*** Block opens ***
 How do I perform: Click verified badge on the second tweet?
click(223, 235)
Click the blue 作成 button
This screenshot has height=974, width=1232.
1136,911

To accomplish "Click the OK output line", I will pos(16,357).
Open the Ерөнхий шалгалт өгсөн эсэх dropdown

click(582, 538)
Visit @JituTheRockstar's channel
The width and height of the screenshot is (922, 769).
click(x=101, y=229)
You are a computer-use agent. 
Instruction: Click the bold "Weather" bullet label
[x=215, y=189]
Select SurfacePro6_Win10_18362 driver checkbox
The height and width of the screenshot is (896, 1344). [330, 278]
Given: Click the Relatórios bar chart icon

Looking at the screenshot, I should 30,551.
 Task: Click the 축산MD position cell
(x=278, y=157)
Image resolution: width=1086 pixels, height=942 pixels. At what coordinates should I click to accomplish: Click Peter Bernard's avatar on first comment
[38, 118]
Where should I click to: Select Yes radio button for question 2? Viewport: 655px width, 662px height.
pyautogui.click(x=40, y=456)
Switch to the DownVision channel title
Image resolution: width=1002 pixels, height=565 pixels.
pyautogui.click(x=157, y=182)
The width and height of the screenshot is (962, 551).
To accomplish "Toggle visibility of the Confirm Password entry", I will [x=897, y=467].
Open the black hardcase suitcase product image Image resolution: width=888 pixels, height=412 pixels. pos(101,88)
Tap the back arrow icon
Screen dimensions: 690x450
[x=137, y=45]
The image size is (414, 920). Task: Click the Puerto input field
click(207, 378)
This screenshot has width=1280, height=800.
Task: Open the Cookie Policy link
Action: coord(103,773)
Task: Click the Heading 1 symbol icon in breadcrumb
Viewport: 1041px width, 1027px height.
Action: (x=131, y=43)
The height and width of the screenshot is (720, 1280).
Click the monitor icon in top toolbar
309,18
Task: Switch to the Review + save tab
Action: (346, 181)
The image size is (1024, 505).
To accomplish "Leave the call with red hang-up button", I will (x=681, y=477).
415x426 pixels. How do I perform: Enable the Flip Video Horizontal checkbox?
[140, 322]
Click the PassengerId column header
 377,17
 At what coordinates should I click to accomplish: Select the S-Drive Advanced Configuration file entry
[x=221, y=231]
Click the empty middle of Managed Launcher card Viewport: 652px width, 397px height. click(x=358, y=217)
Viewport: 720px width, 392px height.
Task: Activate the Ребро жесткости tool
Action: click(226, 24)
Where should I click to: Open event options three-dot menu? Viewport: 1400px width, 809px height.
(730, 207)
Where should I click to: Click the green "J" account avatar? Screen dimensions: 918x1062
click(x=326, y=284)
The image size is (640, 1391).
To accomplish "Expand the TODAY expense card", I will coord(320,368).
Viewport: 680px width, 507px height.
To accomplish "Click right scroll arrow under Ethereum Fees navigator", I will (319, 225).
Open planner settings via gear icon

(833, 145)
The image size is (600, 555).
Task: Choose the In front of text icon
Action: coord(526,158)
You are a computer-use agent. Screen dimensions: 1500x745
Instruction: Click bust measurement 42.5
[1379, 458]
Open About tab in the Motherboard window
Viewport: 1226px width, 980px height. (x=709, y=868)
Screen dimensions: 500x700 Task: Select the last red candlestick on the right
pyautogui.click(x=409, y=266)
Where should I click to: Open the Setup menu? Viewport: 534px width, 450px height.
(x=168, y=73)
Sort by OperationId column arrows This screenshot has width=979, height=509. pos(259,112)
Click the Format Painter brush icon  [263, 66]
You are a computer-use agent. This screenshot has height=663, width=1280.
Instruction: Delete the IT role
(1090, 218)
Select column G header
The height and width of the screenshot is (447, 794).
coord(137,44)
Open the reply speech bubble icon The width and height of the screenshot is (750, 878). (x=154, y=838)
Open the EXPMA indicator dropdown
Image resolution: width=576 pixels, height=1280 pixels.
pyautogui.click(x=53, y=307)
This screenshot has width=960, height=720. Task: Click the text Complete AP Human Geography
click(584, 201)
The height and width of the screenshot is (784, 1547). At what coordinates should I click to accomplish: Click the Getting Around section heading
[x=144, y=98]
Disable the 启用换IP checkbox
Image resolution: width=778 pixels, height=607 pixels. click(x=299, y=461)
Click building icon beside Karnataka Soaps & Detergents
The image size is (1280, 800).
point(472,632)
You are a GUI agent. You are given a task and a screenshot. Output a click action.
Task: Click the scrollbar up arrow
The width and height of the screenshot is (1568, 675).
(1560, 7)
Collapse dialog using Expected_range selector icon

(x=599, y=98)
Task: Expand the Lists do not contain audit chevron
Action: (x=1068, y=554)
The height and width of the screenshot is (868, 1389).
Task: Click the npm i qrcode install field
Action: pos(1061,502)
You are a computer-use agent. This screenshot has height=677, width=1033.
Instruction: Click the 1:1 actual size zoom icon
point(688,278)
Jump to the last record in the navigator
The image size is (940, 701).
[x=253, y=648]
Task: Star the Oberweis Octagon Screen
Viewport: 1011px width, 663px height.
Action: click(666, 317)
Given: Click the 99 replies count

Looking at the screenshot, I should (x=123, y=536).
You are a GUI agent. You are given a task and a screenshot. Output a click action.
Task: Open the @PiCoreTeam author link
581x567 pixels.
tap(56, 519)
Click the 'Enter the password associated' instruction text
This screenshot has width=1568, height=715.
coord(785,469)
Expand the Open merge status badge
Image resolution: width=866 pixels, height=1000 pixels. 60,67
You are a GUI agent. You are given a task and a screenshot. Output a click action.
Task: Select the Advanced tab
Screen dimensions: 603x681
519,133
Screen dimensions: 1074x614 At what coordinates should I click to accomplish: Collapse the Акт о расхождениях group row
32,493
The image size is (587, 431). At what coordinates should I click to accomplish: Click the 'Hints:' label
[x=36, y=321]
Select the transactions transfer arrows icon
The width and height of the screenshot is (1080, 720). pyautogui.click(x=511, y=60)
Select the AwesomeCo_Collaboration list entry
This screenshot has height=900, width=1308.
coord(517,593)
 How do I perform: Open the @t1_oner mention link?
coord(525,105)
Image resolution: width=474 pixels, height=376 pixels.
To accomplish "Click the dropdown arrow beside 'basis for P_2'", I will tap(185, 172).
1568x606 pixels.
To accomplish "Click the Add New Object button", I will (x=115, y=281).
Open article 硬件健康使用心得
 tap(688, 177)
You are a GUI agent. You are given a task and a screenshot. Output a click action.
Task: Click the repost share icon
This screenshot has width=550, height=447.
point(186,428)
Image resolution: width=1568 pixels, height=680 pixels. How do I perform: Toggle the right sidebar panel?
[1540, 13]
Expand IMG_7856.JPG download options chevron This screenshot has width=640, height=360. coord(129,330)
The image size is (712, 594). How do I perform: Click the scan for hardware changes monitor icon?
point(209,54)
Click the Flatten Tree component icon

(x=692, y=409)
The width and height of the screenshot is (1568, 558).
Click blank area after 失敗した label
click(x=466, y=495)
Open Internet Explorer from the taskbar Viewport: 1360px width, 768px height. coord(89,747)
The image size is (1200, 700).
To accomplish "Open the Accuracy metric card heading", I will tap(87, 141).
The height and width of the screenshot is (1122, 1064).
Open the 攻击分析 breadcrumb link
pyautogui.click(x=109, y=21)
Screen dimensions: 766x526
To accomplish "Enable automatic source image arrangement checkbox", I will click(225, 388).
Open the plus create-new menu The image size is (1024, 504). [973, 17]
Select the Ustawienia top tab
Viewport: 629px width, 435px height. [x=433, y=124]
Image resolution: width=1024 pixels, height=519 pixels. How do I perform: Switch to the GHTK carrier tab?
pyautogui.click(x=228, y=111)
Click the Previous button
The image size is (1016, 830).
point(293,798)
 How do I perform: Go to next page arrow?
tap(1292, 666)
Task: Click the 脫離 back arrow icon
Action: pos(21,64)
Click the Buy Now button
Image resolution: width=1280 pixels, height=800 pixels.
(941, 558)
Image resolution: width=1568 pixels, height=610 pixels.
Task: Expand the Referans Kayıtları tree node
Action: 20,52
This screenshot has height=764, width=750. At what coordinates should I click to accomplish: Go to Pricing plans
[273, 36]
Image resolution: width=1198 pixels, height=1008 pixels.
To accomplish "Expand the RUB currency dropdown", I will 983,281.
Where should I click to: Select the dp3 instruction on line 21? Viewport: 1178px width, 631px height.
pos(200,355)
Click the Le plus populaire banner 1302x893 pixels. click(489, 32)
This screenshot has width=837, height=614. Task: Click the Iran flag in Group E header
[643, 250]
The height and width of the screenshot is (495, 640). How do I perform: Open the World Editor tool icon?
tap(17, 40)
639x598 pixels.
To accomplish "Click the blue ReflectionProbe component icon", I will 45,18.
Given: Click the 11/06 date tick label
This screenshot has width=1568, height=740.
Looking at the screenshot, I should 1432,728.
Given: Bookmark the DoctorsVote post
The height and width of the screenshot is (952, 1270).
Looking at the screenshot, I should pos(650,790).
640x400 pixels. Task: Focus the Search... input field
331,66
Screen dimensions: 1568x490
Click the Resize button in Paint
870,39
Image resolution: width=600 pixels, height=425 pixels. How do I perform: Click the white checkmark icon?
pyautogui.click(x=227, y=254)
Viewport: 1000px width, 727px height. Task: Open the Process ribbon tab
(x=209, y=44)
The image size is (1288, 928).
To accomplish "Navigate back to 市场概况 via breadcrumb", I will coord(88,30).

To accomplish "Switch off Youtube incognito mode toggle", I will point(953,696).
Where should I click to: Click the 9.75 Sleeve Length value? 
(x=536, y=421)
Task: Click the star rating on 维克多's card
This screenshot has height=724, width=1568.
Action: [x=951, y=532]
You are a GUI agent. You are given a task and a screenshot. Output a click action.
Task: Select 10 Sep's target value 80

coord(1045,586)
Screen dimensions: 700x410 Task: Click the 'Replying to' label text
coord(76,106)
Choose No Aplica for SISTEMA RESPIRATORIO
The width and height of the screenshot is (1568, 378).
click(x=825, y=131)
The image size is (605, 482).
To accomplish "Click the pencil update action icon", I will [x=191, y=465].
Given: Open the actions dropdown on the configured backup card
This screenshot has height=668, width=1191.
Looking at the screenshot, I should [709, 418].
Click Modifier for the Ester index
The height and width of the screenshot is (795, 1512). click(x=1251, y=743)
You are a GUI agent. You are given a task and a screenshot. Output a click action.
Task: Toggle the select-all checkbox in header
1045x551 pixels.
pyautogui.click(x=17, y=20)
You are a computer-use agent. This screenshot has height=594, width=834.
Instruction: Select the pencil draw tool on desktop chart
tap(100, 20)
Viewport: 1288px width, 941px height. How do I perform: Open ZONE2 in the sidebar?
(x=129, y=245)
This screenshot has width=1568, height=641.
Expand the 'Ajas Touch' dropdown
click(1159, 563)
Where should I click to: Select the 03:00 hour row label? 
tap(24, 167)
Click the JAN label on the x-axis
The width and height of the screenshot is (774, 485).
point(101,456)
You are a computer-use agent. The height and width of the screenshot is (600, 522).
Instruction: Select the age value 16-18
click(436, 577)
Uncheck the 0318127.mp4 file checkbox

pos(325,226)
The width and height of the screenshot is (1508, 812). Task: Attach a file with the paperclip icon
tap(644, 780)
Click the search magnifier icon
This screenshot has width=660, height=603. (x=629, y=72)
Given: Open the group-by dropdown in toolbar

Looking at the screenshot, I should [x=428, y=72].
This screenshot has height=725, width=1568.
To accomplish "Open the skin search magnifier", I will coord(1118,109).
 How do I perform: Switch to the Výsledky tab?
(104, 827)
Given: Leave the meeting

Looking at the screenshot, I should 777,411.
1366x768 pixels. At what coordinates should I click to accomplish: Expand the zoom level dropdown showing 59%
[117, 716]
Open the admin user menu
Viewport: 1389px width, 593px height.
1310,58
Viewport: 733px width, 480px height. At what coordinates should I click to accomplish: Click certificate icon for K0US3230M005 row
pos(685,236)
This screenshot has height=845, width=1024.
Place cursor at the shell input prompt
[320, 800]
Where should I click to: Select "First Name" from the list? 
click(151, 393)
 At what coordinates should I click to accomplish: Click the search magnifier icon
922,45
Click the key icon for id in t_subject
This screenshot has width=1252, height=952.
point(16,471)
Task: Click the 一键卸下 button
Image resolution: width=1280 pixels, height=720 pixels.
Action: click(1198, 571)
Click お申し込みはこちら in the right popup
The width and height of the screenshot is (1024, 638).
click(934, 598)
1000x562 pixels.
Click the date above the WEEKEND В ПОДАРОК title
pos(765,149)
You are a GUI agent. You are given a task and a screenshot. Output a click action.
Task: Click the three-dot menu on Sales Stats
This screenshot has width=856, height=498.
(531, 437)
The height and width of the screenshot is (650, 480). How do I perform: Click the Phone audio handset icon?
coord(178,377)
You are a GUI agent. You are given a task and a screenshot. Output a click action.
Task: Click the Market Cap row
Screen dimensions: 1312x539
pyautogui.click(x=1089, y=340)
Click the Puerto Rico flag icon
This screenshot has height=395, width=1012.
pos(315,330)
*** Block closes ***
■ **Work item**
Your answer should consist of the lines above that hold the word "computer", copied exactly.

■ **Written answer**
You are a computer-use agent. 
You are a computer-use agent. Screen dimensions: 1500x745
You are a computer-use agent. This screenshot has height=663, width=1280.
You are a computer-use agent. This screenshot has height=677, width=1033.
You are a computer-use agent. This screenshot has height=594, width=834.
You are a computer-use agent. The height and width of the screenshot is (600, 522).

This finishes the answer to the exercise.